*Passage to read*
-------------------------

The performers? The Handel & Haydn Society, America’s oldest performing arts organization, now celebrating its birthday 200 years later. In case you think H&H took some time to develop an audience, think again: About a thousand people heard that first “Messiah” at King’s Chapel in Boston.
H&H has had it share of changes over the decades. Now known exclusively as a period orchestra and chorus, a transition that began gradually in the middle of the last century, H&H has spent time as a new music group, commissioning works by composers like Amy Beach and Randall Thompson. H&H also dabbled in jazz as well, collaborating with Dave Brubeck and Keith Jarrett.
But “Messiah” has been a given. There were some early years when H&H did not perform the oratorio, but since 1854, when the holidays come around, so does “Messiah.” This season, artistic director Harry Christophers leads his ensemble and chorus with soloists Joélle Harvey, Tim Mead, Allan Clayton and Brindley Sherratt in performances at Symphony Hall Nov. 28–30.
Boston Baroque can make its own claim to firsts, as it truly was this country’s first orchestra dedicated to historically informed performances of early music. Founded more than four decades ago by conductor Martin Pearlman and a group of young conservatory grads, Boston Baroque is still here with Pearlman as the music director.
Boston Baroque sings its own “Messiah” each year in the intimate confines of Jordan Hall. This year’s performances are Dec. 12 and 13, and Pearlman has his own quartet of outstanding soloists: Sherezade Panthaki, Ann McMahon Quintero, William Burden and Dashon Burton. Boston Baroque also has a splendid New Year’s concert, both on the eve and day. This season baritone Andrew Garland takes on Cimarosa’s comic “Il Maestro di Cappella,” then soprano Sara Heaton joins in for arias and duets by Mozart.

-------------------------

*Given information*
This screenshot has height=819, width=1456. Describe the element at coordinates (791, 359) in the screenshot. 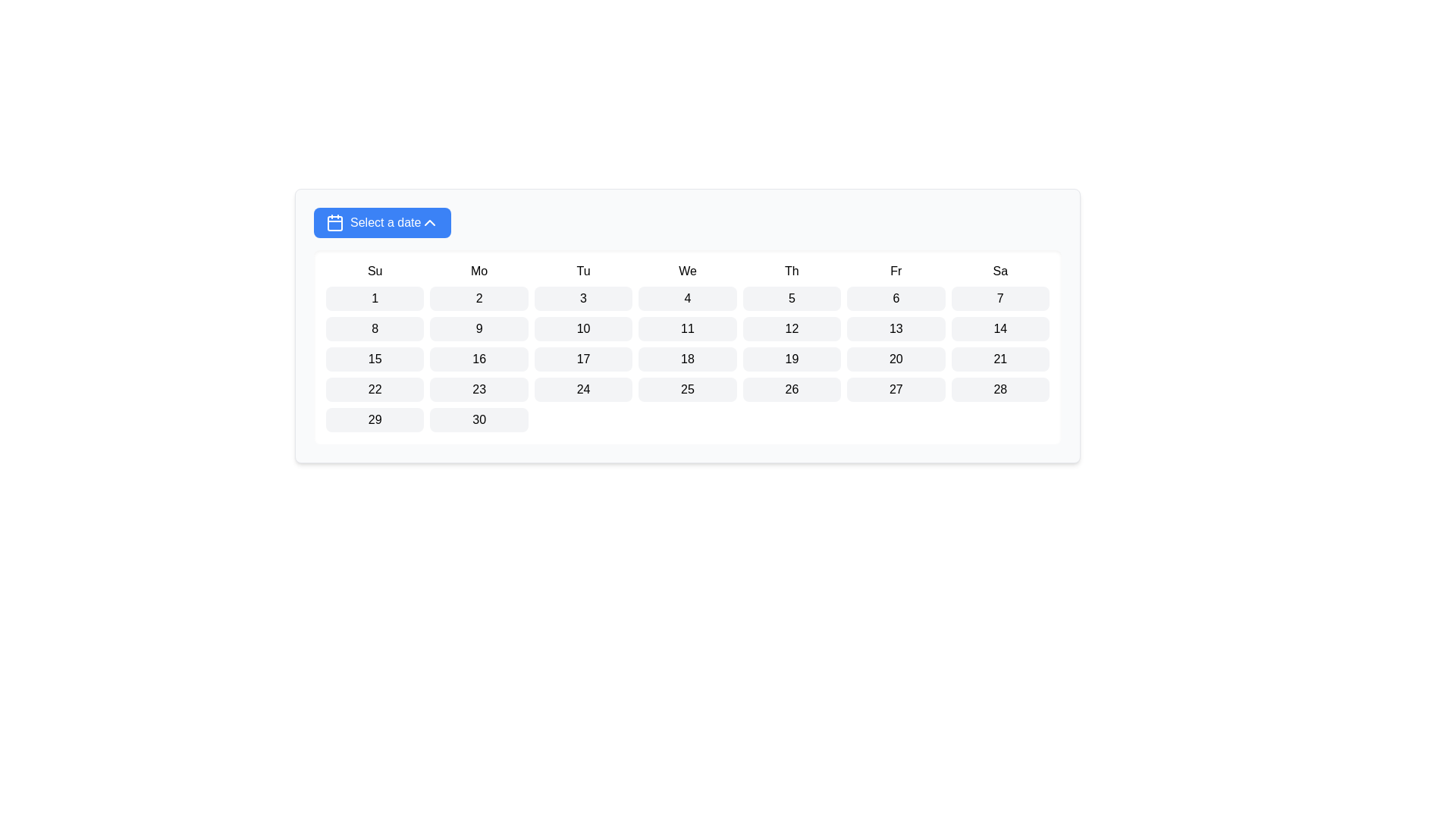

I see `the rectangular button labeled '19' in the calendar view` at that location.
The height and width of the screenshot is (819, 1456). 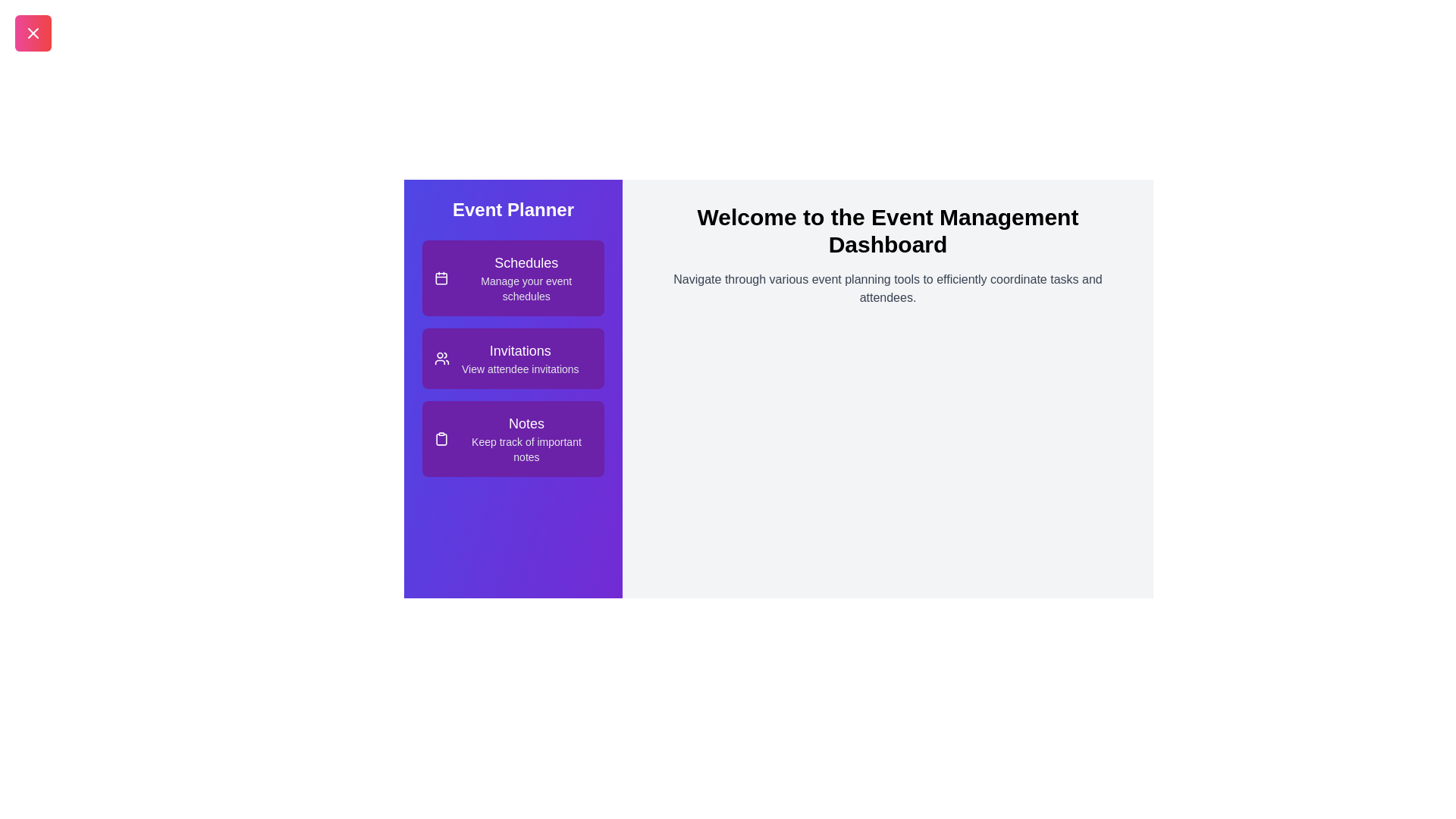 I want to click on the toggle button to toggle the drawer's open or closed state, so click(x=33, y=33).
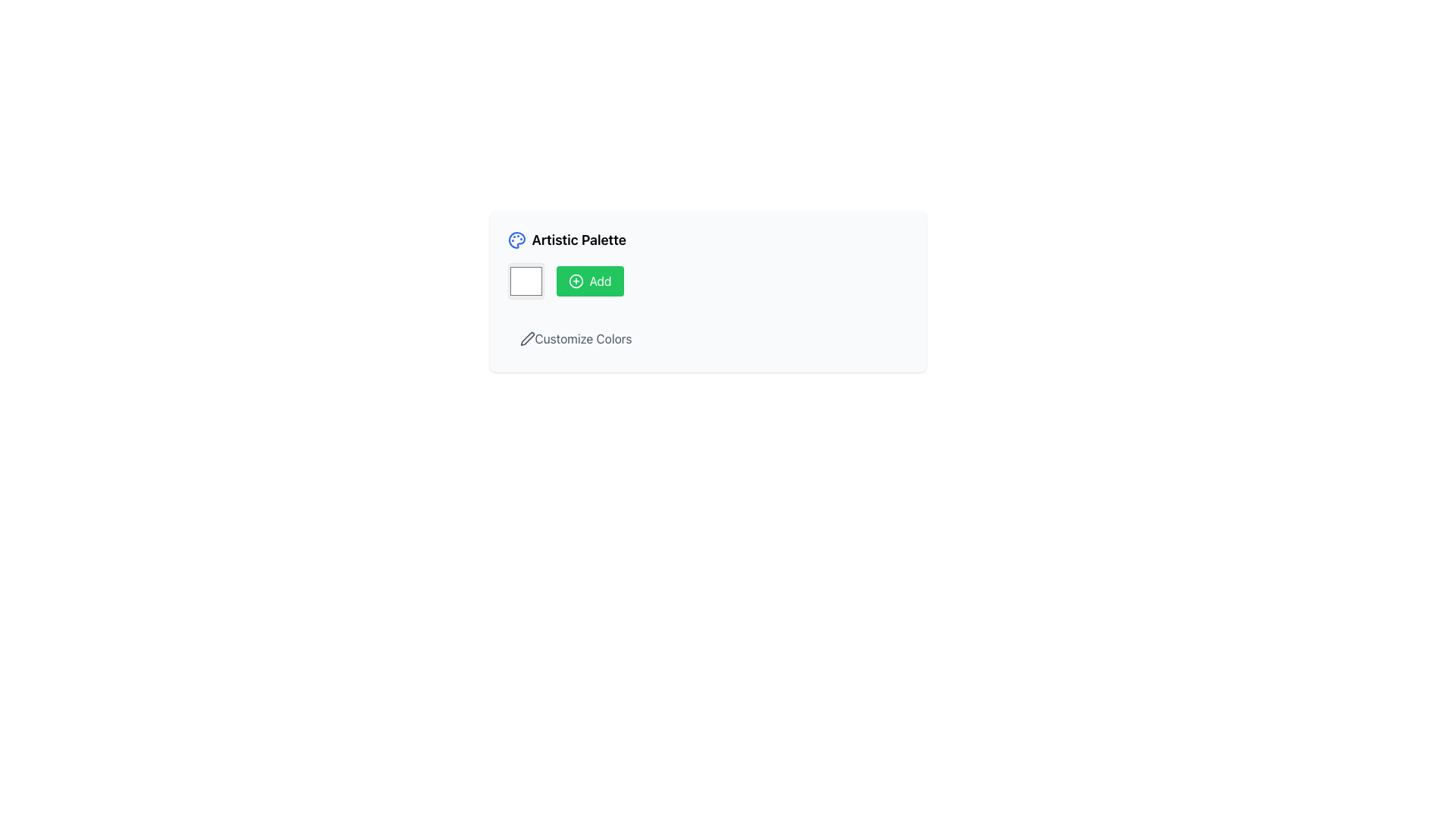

-------------------------

*Exercises to complete*
1. Please return the stretch of the article on Boston's "Messiah" performances from "H&H has had" to "and Keith Jarrett.", copied word for word.
2. Translate this sentence from the article on Boston's "Messiah" performances into Spanish: "Boston Baroque sings its own “Messiah” each year in the intimate confines of Jordan Hall."

*Task-by-task outputs*
1.
H&H has had it share of changes over the decades. Now known exclusively as a period orchestra and chorus, a transition that began gradually in the middle of the last century, H&H has spent time as a new music group, commissioning works by composers like Amy Beach and Randall Thompson. H&H also dabbled in jazz as well, collaborating with Dave Brubeck and Keith Jarrett.

2. Boston Baroque canta su propio «Mesías» cada año en el ambiente íntimo del Jordan Hall.